How is the GETMXDS CCC (maximum data speed) updated in I3C v1.1?

The standard GETMXDS CCC itself was not changed in I3C v1.1, though the definition of tSCO was clarified. However, the GETMXDS CCC now supports a Defining Byte value that allows the return of other forms of information. With no Defining Byte (and with a Defining Byte with value 0), the GETMXDS CCC behaves exactly as the original GETMXDS CCC did in I3C v1.0.

How do tCBSr and tCASr timing differ between I3C v1.1 and I3C v1.0?

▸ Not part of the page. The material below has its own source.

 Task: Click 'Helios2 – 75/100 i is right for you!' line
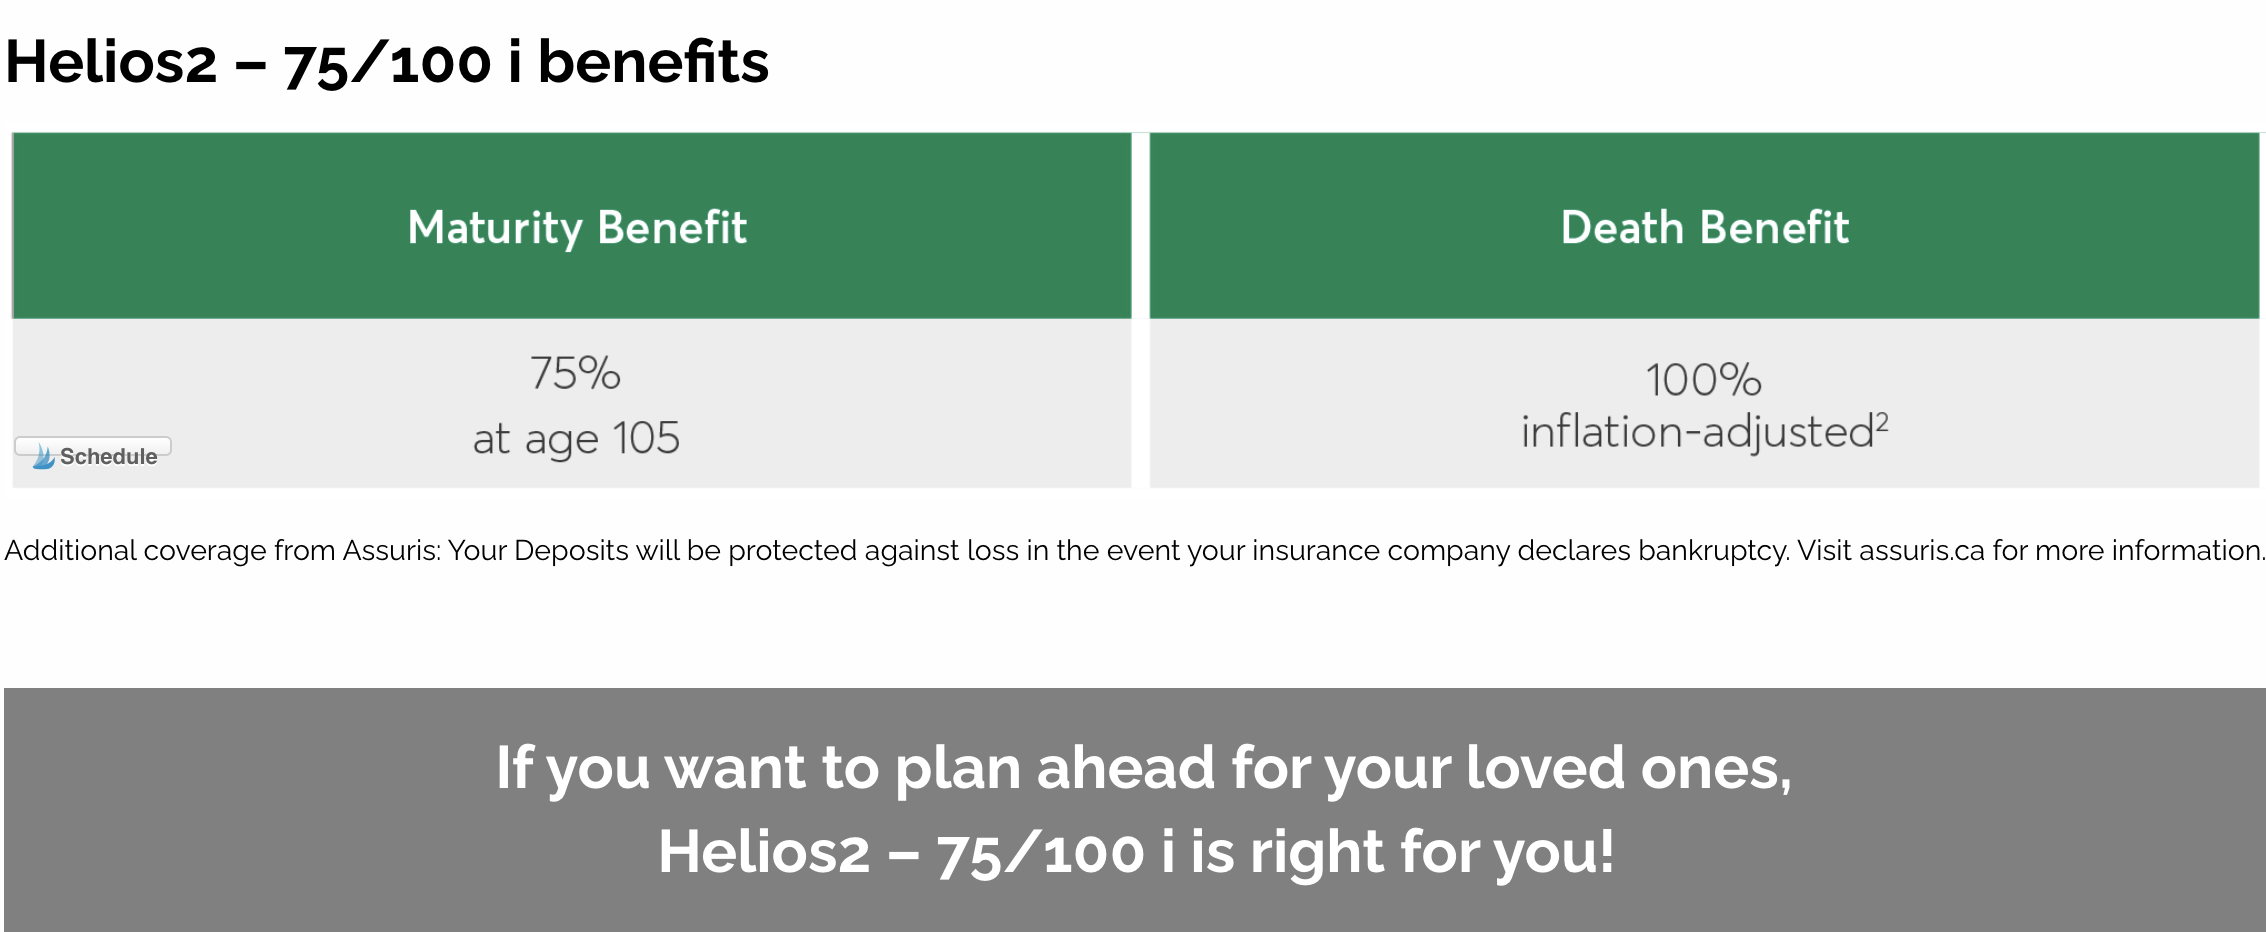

In I3C v1.1, tCASr’s minimum value is reduced to tCASmin/2 (whereas in I3C v1.0, it is tCASmin). This reduced duration might be a challenge for some Slaves. In order to prevent such situations, the Master of the Bus shall provide suitable timing, accommodating the slowest Devices on the Bus.

In the I3C v1.1 Specification, Table 111 “I3C Push-Pull Timing Parameters for SDR, ML, HDR-DDR, and HDR-BT Modes” includes a clarifying note:

How does the Set Bridge Targets (SETBRGTGT) CCC differ between I3C v1.0 and I3C v1.1?

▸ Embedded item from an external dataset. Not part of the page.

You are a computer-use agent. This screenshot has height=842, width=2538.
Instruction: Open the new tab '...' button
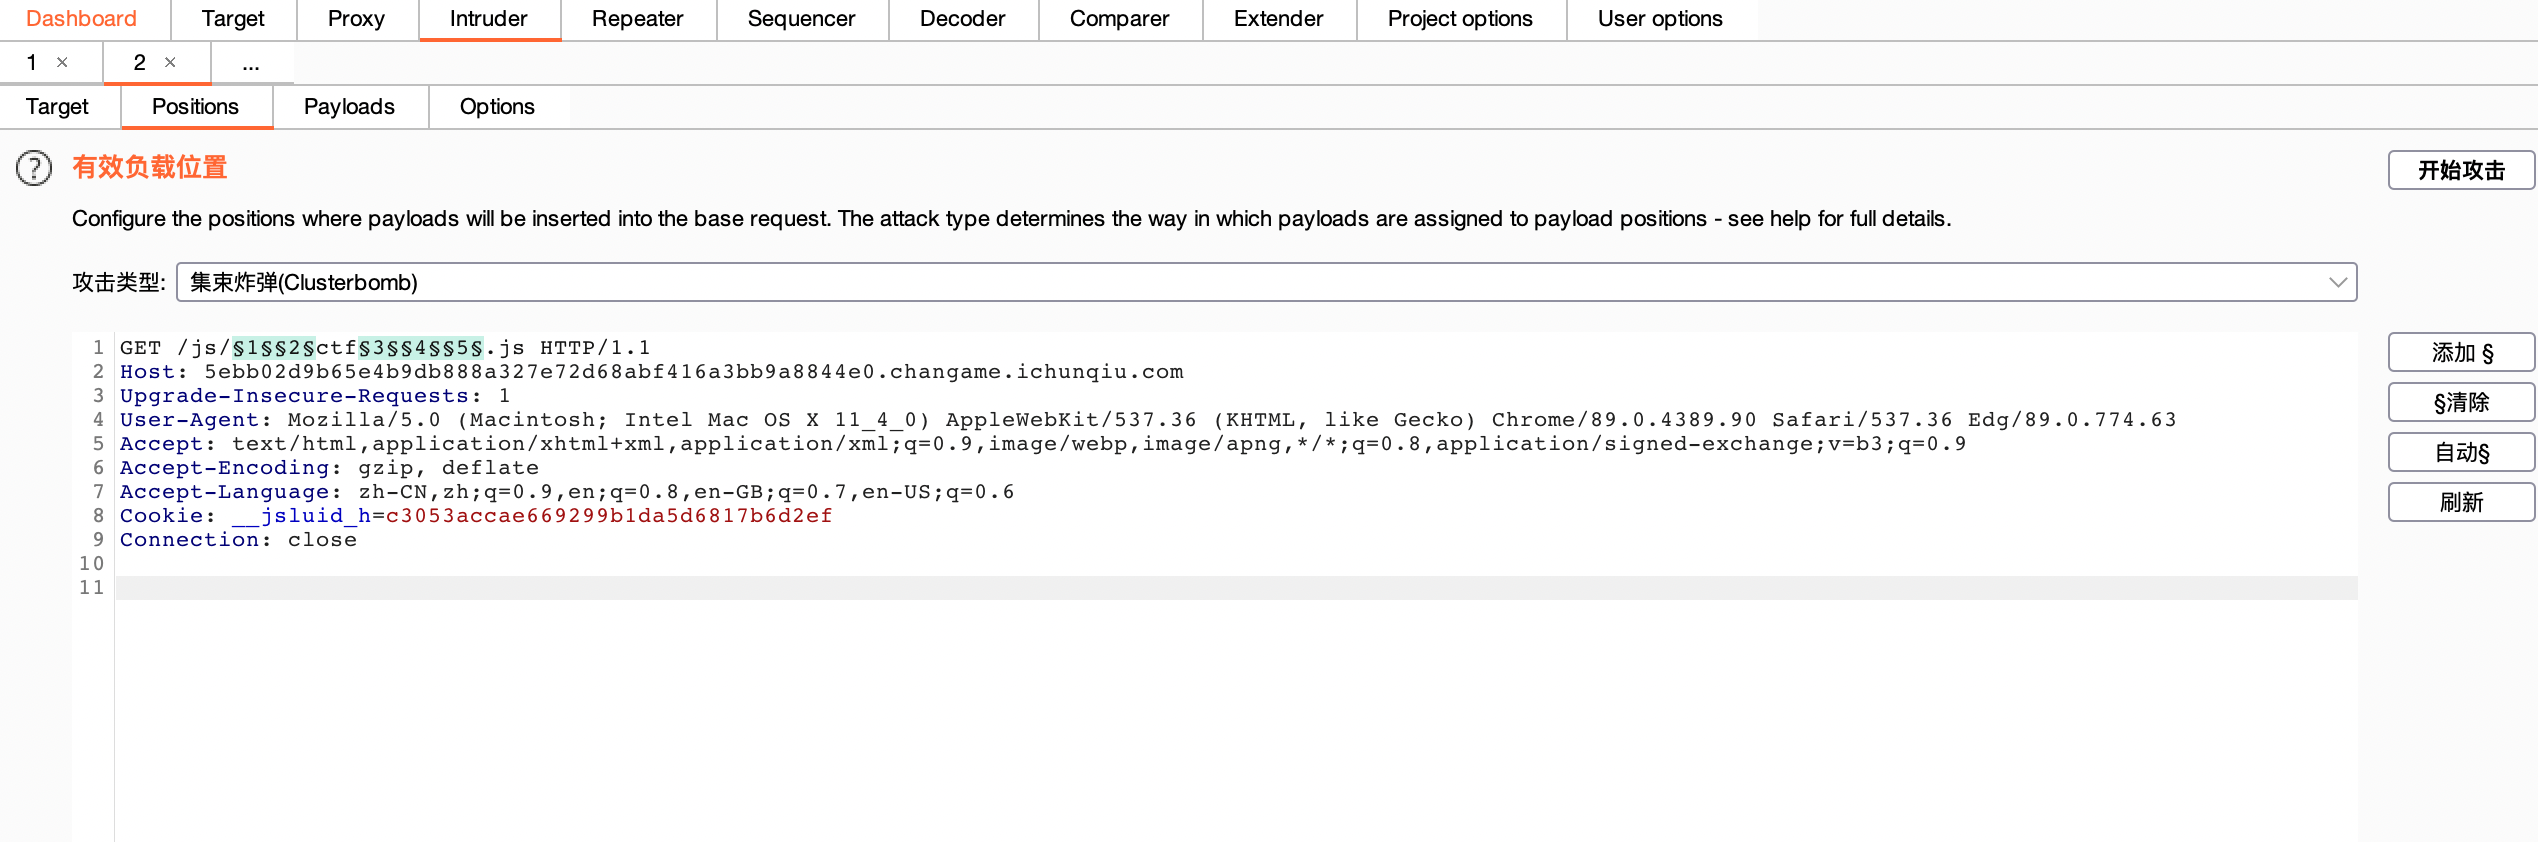point(250,63)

In I3C v1.1, use of this CCC is expanded to support Bridging Devices with Dynamic Addresses, enabling multiple Bridging Devices on the same I3C Bus. The context of this CCC is also redefined, such that a Bridging Device is now one of several types of Devices that expose or present Virtual Slaves. Bit[4] of the Bus Configuration Register (BCR) now indicates Virtual Slave capabilities.

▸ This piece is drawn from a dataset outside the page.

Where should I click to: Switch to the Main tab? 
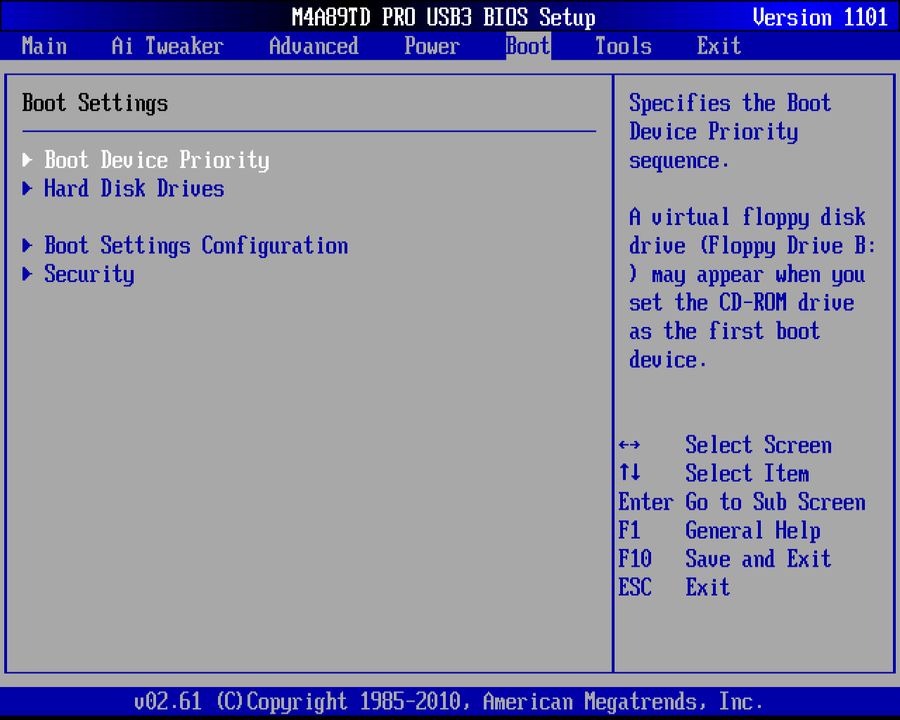coord(44,46)
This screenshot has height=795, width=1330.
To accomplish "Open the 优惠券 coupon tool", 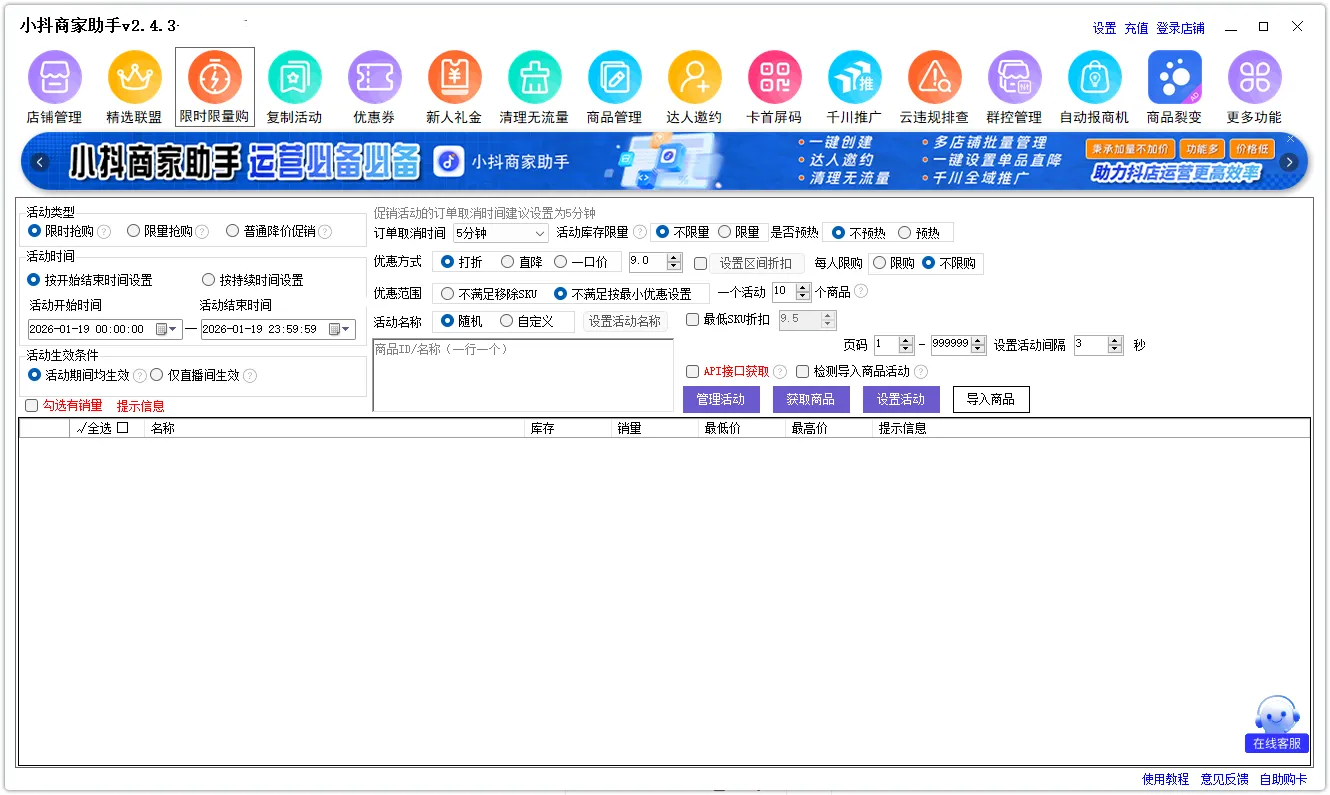I will [x=374, y=78].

What happens if the Master crashes during a Read?

The I3C Slave should time out if it experiences more than 100 µs with no SCL, and abandon the read. It does not have to be precise, but since I3C’s minimum frequency is 10 KHz, anything longer than 100  µs means that the Master has failed to complete the Read, so the Slave should High-Z the SDA and abandon the Read.

Note that if the Slave is in legacy I2C mode, then it would not normally abandon the read, since there is no minimum frequency, and because 9 clocks by a Master will be enough to abort the Read (since the 9th bit of data is ACK/NACK).